Grow a Tactical Heart From Your Own Stem Cells


There is a whole new wave of spam coming in – it’s all about growing your own body-parts from your own body-parts. Presumably this is a set-up for “live forever!” spam, coming to an in-box, soon.

Some of it may be for real, too (eventually) – I saw something interesting about “you’ll never need another tooth implant” because, supposedly, they are working on growing replacement teeth by putting stem cells in the empty socket, or something. That sounds scammy, too.

Joe Haldeman’s Buying Time [amzn] hypothesizes the “Stileman Process” – a deep surgical reconstruction that allows tremendous life extension at a cost of everything you have. I’m vaguely reminded of that: the problem isn’t that you need to print a heart-shaped something out of my tissue on a 3D printer, it’s that all the supporting systems that make my heart work: arteries, nerves, everything else – are also ageing and getting less reliable. The “Stileman Process” is more or less a complete everything replacement, which is how it would pretty much have to work.

Someone once explained the problem of immortality (it may have been Orac?) as: imagine you want to make your car immortal. It’s possible, but there are myriad parts that wear out and each part has different failure modes, different longevity, and different interfaces to each other part. So, while you may put new shock absorbers in, the steel stud that they mount onto may be rusting, but if you replace that you need to cut the old one off and weld a new one to the frame – and what if the frame is rusting? Eventually, every part has a longevity that has to be managed individually, or you find it’s easier to get a new car when your old one collectively stops being reliable enough. With a body, of course, it’s not as simple as “oh, your heart failed, let’s tow you in and get you a new one” because while you’re sitting by the side of that metaphorical highway your neurons are dying – a problem cars don’t have.
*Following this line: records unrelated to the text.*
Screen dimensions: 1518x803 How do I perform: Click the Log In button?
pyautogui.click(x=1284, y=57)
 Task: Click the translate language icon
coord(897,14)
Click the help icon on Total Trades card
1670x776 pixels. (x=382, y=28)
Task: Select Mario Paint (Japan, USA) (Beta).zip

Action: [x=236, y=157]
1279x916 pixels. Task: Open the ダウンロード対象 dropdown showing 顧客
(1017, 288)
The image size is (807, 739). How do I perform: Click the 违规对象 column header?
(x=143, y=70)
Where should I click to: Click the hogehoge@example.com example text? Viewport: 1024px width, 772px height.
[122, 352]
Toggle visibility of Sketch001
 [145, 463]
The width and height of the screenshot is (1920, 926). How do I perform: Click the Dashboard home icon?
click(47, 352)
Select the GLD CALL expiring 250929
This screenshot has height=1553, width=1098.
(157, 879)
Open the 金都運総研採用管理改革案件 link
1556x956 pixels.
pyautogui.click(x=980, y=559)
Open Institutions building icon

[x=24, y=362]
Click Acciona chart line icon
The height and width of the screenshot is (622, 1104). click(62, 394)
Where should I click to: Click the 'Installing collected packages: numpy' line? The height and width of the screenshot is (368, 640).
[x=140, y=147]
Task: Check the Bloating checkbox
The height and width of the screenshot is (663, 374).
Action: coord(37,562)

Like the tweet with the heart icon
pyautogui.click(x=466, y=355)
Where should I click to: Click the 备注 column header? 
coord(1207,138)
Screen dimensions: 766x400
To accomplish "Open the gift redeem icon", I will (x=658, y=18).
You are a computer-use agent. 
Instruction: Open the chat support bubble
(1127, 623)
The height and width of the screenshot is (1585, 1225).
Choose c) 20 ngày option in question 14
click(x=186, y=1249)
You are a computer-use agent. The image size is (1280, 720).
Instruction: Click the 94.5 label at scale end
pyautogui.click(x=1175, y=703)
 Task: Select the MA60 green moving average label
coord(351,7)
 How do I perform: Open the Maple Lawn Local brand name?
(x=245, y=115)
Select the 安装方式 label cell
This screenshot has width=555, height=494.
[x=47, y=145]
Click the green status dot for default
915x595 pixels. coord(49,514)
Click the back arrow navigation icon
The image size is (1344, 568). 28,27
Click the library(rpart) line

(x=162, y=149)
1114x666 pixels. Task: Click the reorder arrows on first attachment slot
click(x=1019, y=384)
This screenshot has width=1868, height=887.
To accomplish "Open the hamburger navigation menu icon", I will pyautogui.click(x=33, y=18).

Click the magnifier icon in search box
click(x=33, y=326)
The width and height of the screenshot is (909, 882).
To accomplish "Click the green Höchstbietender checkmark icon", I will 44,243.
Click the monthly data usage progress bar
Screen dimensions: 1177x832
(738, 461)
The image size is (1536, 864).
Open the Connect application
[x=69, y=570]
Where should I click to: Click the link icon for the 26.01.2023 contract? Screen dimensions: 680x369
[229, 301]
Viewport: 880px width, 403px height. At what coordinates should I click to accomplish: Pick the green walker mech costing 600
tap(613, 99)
So, why am I getting this spam? I assume that these BioLife4D guys are getting ready to float a stock offering or something like that, and the spam is a deniable way to manipulate what is doubtless looking like a garbage stock. Stock scammers do this sort of thing fairly often and it works well enough to make it worthwhile financially.

Comments

  1. says

    Lofty@#1:
    Mebbe you can grow heart tissue in your tooth sockets and make your jaw pulse rhythmically. Easier chewing?

    There are plenty of parts of the body that could harbor a bit of useful erectile tissue!